● DOCUMENT EXTRACT
....................

After segmentation of each mass region, the second step of CAD is applied to compute image features. In the development phase, CAD initially computes a set of 109 image features, which can be divided into four groups as listed in Table 1. The first group includes four mass size and shape related image features, which include mass size, the maximum radius or convexity (smoothness) of mass boundary. The second group includes 13 statistical features related to heterogeneity of mass density (pixel values). The third group includes 8 features to detect variation of density (pixel values) between the mass and its surrounding boundary. These features have been defined and used in our previous CAD schemes of different types of medical images (including FFDM images and lung CT images) to represent the segmented lesions.7,26

Table 1 Summary of 109 features separated by feature class.

Last, the fourth group includes 84 wavelet transform generated image features. Specifically, a two-dimensional wavelet transform (using a “Coiflet 1” filter) was applied, which decomposes each image into four decompositions. During the decomposition, two-dimensional filters (low pass and high pass) are applied in both x- and y-direction to compute ILL, ILH, IHL, and IHH as represented in Fig. 4. For instance, IHL is obtained by applying a high pass filter along the x-direction followed by a low pass filter in the y-direction as described in Eq. (1), where L and H indicate low and high pass filters, respectively. NH and NL are the length of filters for high and low pass filter, respectively. In our study both NH and NL have length of 6. All features in the second and third groups are applied individually on each of the four wavelet components to detect density variations in the filtered wavelet decompositions.

$$I_{\text{HL}} \left( {i,j} \right) = \mathop \sum \limits_{p = 1}^{{N_{\text{H}} }} \mathop \sum \limits_{q = 1}^{{N_{\text{L}} }} H(p)L(q)I(i + p,j + q).$$
(1)
Figure 4
figure 4

Illustration of the image decomposition using a wavelet transformation (one-level, un-decimated two-dimensional wavelet transforms using “Coiflet 1” filter), where L is a low pass filter and H is a high pass filter.

For non-solid or diffused breast lesions, since there are multiple suspicious masses spread in the images without any connectivity between them, the segmented primary (the largest) mass region is used for computing shape, morphology, and background related features, whereas all the pixels in the diffused suspicious masses are used to compute density related image features, which are independent of its corresponding background information.

In addition, we took two considerations in CAD feature computation. First, each mass is segmented separately from CC and MLO view images. Two segmented mass regions from two view images often do not have the exactly same computed feature values due to the different tissue overlapping in two 2D projection images. Thus, we used average value of two feature values separately computed from CC or MLO view image to represent the final feature value of a mass of interest. Second, due to the possible difference of mass region segmentation results on LE and DES images, GUI of our CAD scheme has a function that allows user to select an optimal segmentation result from either LE or DES image, and then automatically map the selected segmentation result to the matched DES or LE images if necessary in the future clinical applications. Using this mapping method, we are able to compute optimal image features from both LE and DES images.

....................

● WHAT TO PRODUCE
Write out everything in the CAD image-feature text from "For non-solid or" down to "corresponding background information.", word for word.

● INFORMATION SUPPLIED
....................

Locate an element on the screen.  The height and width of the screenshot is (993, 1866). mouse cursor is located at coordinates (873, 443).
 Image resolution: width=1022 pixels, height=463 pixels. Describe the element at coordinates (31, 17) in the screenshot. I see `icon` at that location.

....................

● REPLY TO THE EXERCISE
For non-solid or diffused breast lesions, since there are multiple suspicious masses spread in the images without any connectivity between them, the segmented primary (the largest) mass region is used for computing shape, morphology, and background related features, whereas all the pixels in the diffused suspicious masses are used to compute density related image features, which are independent of its corresponding background information.